**ABOUT THIS EXERCISE**
Please report every line in the entries that contains the string "TYVEK".

BEGIN DATA SUPPLIED

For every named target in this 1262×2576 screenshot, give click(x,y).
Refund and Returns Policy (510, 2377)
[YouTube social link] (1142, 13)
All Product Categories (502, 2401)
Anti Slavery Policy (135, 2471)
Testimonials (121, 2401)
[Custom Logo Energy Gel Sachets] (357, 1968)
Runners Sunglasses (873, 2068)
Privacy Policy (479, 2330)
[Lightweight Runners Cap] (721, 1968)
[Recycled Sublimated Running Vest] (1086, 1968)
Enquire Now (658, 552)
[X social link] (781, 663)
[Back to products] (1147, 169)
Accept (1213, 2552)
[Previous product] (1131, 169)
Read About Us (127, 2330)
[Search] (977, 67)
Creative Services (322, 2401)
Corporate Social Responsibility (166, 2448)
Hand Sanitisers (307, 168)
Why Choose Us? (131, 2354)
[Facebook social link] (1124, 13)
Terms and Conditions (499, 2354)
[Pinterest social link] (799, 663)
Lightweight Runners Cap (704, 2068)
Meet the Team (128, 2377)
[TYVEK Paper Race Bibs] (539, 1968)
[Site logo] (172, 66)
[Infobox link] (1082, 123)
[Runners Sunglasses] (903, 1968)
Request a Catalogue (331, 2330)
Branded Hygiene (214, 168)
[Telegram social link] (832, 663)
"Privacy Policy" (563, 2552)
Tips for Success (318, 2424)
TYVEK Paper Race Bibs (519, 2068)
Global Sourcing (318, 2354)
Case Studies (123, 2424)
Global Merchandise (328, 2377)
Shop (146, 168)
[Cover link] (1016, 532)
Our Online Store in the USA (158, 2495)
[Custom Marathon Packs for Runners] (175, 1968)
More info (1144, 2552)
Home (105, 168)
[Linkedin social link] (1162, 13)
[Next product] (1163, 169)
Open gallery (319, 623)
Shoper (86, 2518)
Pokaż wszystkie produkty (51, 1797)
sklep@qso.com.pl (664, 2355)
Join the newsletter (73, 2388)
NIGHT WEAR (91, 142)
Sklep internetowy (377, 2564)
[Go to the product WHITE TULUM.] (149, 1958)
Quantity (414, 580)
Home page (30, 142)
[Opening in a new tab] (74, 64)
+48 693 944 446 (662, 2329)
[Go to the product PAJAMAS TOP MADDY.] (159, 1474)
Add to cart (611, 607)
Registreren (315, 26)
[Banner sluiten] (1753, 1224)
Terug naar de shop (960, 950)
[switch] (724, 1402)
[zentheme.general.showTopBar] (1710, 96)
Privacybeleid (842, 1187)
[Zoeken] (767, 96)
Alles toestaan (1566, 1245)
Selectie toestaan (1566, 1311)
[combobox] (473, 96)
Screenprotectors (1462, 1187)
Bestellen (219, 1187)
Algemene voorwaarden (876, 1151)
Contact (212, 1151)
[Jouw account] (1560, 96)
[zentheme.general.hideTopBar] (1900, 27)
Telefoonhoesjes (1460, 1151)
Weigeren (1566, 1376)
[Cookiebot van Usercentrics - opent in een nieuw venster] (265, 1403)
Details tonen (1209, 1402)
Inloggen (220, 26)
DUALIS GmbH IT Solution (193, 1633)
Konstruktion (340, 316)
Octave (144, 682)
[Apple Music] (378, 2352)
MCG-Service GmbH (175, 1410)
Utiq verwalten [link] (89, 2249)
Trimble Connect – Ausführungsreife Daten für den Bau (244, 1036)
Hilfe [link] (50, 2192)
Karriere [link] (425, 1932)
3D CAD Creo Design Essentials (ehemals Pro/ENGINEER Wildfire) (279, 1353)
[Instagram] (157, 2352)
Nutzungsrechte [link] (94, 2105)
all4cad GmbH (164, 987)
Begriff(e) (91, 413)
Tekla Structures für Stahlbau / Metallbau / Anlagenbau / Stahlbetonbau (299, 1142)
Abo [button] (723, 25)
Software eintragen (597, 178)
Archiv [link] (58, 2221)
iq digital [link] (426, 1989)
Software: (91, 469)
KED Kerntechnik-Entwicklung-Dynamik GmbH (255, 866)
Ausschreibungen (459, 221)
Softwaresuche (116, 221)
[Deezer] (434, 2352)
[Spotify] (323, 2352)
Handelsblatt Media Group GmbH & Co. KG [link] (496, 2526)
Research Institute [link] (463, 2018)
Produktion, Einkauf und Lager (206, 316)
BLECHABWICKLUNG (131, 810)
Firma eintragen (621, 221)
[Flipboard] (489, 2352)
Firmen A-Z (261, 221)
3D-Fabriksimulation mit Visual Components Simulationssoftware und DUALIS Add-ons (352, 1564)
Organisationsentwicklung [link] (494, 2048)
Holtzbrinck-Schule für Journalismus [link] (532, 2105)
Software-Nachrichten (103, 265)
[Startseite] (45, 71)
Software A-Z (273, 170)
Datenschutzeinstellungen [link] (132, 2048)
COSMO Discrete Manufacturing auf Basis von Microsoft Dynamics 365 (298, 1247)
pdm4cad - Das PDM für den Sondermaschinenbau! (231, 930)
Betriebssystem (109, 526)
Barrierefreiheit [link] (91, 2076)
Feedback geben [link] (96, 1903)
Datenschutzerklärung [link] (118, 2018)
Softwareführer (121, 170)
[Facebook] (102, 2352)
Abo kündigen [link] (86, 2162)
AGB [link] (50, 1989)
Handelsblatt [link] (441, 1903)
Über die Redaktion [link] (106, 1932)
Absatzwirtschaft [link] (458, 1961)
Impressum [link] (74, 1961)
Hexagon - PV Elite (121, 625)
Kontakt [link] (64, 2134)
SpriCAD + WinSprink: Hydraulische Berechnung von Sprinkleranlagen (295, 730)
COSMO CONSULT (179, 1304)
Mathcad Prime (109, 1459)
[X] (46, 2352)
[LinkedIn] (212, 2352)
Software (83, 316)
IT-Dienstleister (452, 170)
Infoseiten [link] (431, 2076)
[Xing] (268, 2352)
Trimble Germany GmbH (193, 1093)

END DATA SUPPLIED

**RESPONSE BOX**
[TYVEK Paper Race Bibs] (539, 1968)
TYVEK Paper Race Bibs (519, 2068)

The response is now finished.